#### WHAT IS NEEDED
All lines from the one containing "The width and height of the screenshot is (1024, 768)." through the final line of the listing below are to be retyped exactly; nothing else goes in the result.

#### INFORMATION

╔══

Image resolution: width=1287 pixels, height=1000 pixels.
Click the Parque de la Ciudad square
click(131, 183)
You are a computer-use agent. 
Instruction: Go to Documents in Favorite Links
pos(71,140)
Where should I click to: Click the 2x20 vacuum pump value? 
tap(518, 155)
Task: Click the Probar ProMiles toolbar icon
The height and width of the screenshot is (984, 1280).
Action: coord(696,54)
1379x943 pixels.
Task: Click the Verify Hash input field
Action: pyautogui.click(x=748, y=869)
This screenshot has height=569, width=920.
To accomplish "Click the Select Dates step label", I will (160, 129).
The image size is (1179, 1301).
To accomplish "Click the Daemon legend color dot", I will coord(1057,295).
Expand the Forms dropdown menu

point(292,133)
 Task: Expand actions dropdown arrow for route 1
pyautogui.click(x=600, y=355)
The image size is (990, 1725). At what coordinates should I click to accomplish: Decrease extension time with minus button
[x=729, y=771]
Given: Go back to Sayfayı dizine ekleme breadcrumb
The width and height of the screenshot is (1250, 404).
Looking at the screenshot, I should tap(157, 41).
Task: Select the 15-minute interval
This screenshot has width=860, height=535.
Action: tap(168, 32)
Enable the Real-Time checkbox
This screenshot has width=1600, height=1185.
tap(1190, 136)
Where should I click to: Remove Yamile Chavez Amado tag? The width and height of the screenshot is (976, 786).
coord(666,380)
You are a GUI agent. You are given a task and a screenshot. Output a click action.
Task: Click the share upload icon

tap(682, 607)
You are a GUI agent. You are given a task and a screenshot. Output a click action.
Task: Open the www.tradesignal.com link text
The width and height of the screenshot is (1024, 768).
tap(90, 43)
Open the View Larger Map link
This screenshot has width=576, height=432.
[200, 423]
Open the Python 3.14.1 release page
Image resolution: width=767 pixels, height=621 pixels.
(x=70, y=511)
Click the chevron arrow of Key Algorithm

╚══

#### REPLY
The width and height of the screenshot is (1024, 768).
tap(90, 43)
Open the View Larger Map link
This screenshot has width=576, height=432.
[200, 423]
Open the Python 3.14.1 release page
Image resolution: width=767 pixels, height=621 pixels.
(x=70, y=511)
Click the chevron arrow of Key Algorithm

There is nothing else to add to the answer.